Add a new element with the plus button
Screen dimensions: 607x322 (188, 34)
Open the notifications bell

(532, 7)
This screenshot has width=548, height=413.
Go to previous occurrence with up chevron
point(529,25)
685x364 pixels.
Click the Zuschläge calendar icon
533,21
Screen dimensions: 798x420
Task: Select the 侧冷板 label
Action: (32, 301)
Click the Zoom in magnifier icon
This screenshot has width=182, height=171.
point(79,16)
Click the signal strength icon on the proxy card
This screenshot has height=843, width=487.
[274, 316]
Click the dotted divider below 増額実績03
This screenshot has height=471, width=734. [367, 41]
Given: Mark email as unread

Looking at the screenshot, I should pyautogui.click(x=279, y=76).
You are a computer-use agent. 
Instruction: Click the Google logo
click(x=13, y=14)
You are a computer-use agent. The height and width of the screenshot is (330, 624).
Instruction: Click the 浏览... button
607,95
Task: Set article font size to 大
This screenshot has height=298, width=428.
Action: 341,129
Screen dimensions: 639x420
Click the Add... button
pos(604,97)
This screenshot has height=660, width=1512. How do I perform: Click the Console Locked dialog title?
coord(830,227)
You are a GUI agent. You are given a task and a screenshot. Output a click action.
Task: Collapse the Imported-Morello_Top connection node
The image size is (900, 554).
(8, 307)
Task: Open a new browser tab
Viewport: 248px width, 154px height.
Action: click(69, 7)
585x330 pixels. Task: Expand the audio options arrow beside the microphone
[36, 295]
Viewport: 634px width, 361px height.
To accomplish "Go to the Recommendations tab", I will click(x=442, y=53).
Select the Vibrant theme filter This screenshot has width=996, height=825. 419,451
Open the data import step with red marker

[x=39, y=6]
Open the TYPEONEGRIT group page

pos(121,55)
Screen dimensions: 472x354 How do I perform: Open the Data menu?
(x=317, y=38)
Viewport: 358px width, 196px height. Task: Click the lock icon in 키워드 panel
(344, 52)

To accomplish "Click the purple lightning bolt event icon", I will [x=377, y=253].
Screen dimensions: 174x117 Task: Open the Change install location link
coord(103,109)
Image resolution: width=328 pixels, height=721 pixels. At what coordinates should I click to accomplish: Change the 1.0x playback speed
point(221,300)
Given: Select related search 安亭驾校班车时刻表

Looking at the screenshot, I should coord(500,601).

-*-

■ To do: Repeat the data between the line containing "Task: Open a new browser tab" and the end of the data, inclusive, exactly as it appears.

■ Task output:
Task: Open a new browser tab
Viewport: 248px width, 154px height.
Action: click(69, 7)
585x330 pixels. Task: Expand the audio options arrow beside the microphone
[36, 295]
Viewport: 634px width, 361px height.
To accomplish "Go to the Recommendations tab", I will click(x=442, y=53).
Select the Vibrant theme filter This screenshot has width=996, height=825. 419,451
Open the data import step with red marker

[x=39, y=6]
Open the TYPEONEGRIT group page

pos(121,55)
Screen dimensions: 472x354 How do I perform: Open the Data menu?
(x=317, y=38)
Viewport: 358px width, 196px height. Task: Click the lock icon in 키워드 panel
(344, 52)

To accomplish "Click the purple lightning bolt event icon", I will [x=377, y=253].
Screen dimensions: 174x117 Task: Open the Change install location link
coord(103,109)
Image resolution: width=328 pixels, height=721 pixels. At what coordinates should I click to accomplish: Change the 1.0x playback speed
point(221,300)
Given: Select related search 安亭驾校班车时刻表

Looking at the screenshot, I should coord(500,601).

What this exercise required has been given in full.